YOUR GOAL:
Print every line of the records below exactly, leaving nothing out and changing nothing.

Items listed in a dataset
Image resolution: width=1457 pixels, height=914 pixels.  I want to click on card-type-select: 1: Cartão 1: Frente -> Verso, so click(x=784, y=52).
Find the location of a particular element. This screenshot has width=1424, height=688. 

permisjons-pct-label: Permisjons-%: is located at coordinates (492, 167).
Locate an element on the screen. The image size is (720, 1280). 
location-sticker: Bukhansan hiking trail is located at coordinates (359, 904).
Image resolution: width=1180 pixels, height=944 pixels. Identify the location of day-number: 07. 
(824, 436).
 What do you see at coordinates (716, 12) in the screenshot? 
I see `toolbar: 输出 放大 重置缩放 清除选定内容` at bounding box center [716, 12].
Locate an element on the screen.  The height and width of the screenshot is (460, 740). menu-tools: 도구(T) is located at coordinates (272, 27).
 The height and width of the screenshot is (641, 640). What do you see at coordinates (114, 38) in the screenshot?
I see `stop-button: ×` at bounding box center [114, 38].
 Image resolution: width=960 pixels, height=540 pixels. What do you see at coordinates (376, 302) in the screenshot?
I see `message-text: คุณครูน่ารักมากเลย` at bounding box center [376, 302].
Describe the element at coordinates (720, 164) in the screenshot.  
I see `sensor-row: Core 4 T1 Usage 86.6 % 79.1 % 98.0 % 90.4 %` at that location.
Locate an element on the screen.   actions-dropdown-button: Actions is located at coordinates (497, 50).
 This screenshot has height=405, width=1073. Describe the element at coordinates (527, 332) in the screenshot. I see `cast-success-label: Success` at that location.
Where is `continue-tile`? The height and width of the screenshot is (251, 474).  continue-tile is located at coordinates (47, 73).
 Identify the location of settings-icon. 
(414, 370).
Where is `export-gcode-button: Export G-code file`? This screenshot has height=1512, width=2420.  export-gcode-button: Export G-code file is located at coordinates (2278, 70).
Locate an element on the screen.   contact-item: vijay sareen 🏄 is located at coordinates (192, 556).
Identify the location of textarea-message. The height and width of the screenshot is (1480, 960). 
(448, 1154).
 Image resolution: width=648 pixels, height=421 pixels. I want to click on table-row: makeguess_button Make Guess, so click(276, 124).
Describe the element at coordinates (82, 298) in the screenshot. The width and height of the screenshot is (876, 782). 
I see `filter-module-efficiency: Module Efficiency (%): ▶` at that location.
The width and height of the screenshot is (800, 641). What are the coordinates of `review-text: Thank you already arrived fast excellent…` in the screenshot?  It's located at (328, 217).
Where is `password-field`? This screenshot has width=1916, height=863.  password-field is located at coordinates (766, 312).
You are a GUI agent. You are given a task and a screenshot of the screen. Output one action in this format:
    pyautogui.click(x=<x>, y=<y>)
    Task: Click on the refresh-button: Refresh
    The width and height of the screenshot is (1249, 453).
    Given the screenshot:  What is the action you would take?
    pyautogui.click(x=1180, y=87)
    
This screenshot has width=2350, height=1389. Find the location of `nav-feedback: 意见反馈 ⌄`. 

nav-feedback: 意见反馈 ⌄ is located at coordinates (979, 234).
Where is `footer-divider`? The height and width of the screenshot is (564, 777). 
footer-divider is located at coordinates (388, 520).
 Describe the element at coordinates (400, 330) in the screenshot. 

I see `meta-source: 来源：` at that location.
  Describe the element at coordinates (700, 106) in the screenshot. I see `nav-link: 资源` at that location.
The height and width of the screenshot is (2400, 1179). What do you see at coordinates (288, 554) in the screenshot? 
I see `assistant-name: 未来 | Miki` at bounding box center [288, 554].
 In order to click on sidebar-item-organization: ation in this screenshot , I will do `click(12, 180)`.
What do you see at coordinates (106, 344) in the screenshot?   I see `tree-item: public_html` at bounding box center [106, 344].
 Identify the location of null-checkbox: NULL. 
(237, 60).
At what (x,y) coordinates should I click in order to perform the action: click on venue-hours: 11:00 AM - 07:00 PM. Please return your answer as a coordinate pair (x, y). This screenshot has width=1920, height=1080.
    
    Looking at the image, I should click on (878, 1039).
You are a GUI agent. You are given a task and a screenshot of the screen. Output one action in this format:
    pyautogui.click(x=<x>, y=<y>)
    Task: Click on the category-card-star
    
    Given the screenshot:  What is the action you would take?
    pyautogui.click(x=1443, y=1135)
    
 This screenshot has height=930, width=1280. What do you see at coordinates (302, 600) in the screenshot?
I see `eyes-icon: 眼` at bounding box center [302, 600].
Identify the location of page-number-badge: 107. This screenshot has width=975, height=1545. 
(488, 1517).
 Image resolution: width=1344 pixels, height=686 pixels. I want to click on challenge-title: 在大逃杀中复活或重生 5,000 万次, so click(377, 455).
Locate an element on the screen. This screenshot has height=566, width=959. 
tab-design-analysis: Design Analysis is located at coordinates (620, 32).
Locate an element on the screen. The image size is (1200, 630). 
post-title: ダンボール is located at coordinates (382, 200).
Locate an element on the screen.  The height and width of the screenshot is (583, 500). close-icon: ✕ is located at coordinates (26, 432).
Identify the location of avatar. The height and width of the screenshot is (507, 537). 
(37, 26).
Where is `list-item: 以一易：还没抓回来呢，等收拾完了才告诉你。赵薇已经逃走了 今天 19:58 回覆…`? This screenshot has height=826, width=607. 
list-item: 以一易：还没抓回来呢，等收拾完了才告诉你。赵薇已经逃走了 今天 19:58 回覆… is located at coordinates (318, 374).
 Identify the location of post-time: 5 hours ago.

ANSWER TO THIS PROBLEM:
Image resolution: width=1457 pixels, height=914 pixels.  I want to click on card-type-select: 1: Cartão 1: Frente -> Verso, so click(x=784, y=52).
Find the location of a particular element. This screenshot has width=1424, height=688. 

permisjons-pct-label: Permisjons-%: is located at coordinates (492, 167).
Locate an element on the screen. The image size is (720, 1280). 
location-sticker: Bukhansan hiking trail is located at coordinates (359, 904).
Image resolution: width=1180 pixels, height=944 pixels. Identify the location of day-number: 07. 
(824, 436).
 What do you see at coordinates (716, 12) in the screenshot? 
I see `toolbar: 输出 放大 重置缩放 清除选定内容` at bounding box center [716, 12].
Locate an element on the screen.  The height and width of the screenshot is (460, 740). menu-tools: 도구(T) is located at coordinates (272, 27).
 The height and width of the screenshot is (641, 640). What do you see at coordinates (114, 38) in the screenshot?
I see `stop-button: ×` at bounding box center [114, 38].
 Image resolution: width=960 pixels, height=540 pixels. What do you see at coordinates (376, 302) in the screenshot?
I see `message-text: คุณครูน่ารักมากเลย` at bounding box center [376, 302].
Describe the element at coordinates (720, 164) in the screenshot.  
I see `sensor-row: Core 4 T1 Usage 86.6 % 79.1 % 98.0 % 90.4 %` at that location.
Locate an element on the screen.   actions-dropdown-button: Actions is located at coordinates (497, 50).
 This screenshot has height=405, width=1073. Describe the element at coordinates (527, 332) in the screenshot. I see `cast-success-label: Success` at that location.
Where is `continue-tile`? The height and width of the screenshot is (251, 474).  continue-tile is located at coordinates (47, 73).
 Identify the location of settings-icon. 
(414, 370).
Where is `export-gcode-button: Export G-code file`? This screenshot has height=1512, width=2420.  export-gcode-button: Export G-code file is located at coordinates (2278, 70).
Locate an element on the screen.   contact-item: vijay sareen 🏄 is located at coordinates (192, 556).
Identify the location of textarea-message. The height and width of the screenshot is (1480, 960). 
(448, 1154).
 Image resolution: width=648 pixels, height=421 pixels. I want to click on table-row: makeguess_button Make Guess, so click(276, 124).
Describe the element at coordinates (82, 298) in the screenshot. The width and height of the screenshot is (876, 782). 
I see `filter-module-efficiency: Module Efficiency (%): ▶` at that location.
The width and height of the screenshot is (800, 641). What are the coordinates of `review-text: Thank you already arrived fast excellent…` in the screenshot?  It's located at (328, 217).
Where is `password-field`? This screenshot has width=1916, height=863.  password-field is located at coordinates (766, 312).
You are a GUI agent. You are given a task and a screenshot of the screen. Output one action in this format:
    pyautogui.click(x=<x>, y=<y>)
    Task: Click on the refresh-button: Refresh
    The width and height of the screenshot is (1249, 453).
    Given the screenshot:  What is the action you would take?
    pyautogui.click(x=1180, y=87)
    
This screenshot has width=2350, height=1389. Find the location of `nav-feedback: 意见反馈 ⌄`. 

nav-feedback: 意见反馈 ⌄ is located at coordinates (979, 234).
Where is `footer-divider`? The height and width of the screenshot is (564, 777). 
footer-divider is located at coordinates (388, 520).
 Describe the element at coordinates (400, 330) in the screenshot. 

I see `meta-source: 来源：` at that location.
  Describe the element at coordinates (700, 106) in the screenshot. I see `nav-link: 资源` at that location.
The height and width of the screenshot is (2400, 1179). What do you see at coordinates (288, 554) in the screenshot? 
I see `assistant-name: 未来 | Miki` at bounding box center [288, 554].
 In order to click on sidebar-item-organization: ation in this screenshot , I will do `click(12, 180)`.
What do you see at coordinates (106, 344) in the screenshot?   I see `tree-item: public_html` at bounding box center [106, 344].
 Identify the location of null-checkbox: NULL. 
(237, 60).
At what (x,y) coordinates should I click in order to perform the action: click on venue-hours: 11:00 AM - 07:00 PM. Please return your answer as a coordinate pair (x, y). This screenshot has width=1920, height=1080.
    
    Looking at the image, I should click on (878, 1039).
You are a GUI agent. You are given a task and a screenshot of the screen. Output one action in this format:
    pyautogui.click(x=<x>, y=<y>)
    Task: Click on the category-card-star
    
    Given the screenshot:  What is the action you would take?
    pyautogui.click(x=1443, y=1135)
    
 This screenshot has height=930, width=1280. What do you see at coordinates (302, 600) in the screenshot?
I see `eyes-icon: 眼` at bounding box center [302, 600].
Identify the location of page-number-badge: 107. This screenshot has width=975, height=1545. 
(488, 1517).
 Image resolution: width=1344 pixels, height=686 pixels. I want to click on challenge-title: 在大逃杀中复活或重生 5,000 万次, so click(377, 455).
Locate an element on the screen. This screenshot has height=566, width=959. 
tab-design-analysis: Design Analysis is located at coordinates (620, 32).
Locate an element on the screen. The image size is (1200, 630). 
post-title: ダンボール is located at coordinates (382, 200).
Locate an element on the screen.  The height and width of the screenshot is (583, 500). close-icon: ✕ is located at coordinates (26, 432).
Identify the location of avatar. The height and width of the screenshot is (507, 537). 
(37, 26).
Where is `list-item: 以一易：还没抓回来呢，等收拾完了才告诉你。赵薇已经逃走了 今天 19:58 回覆…`? This screenshot has height=826, width=607. 
list-item: 以一易：还没抓回来呢，等收拾完了才告诉你。赵薇已经逃走了 今天 19:58 回覆… is located at coordinates (318, 374).
 Identify the location of post-time: 5 hours ago.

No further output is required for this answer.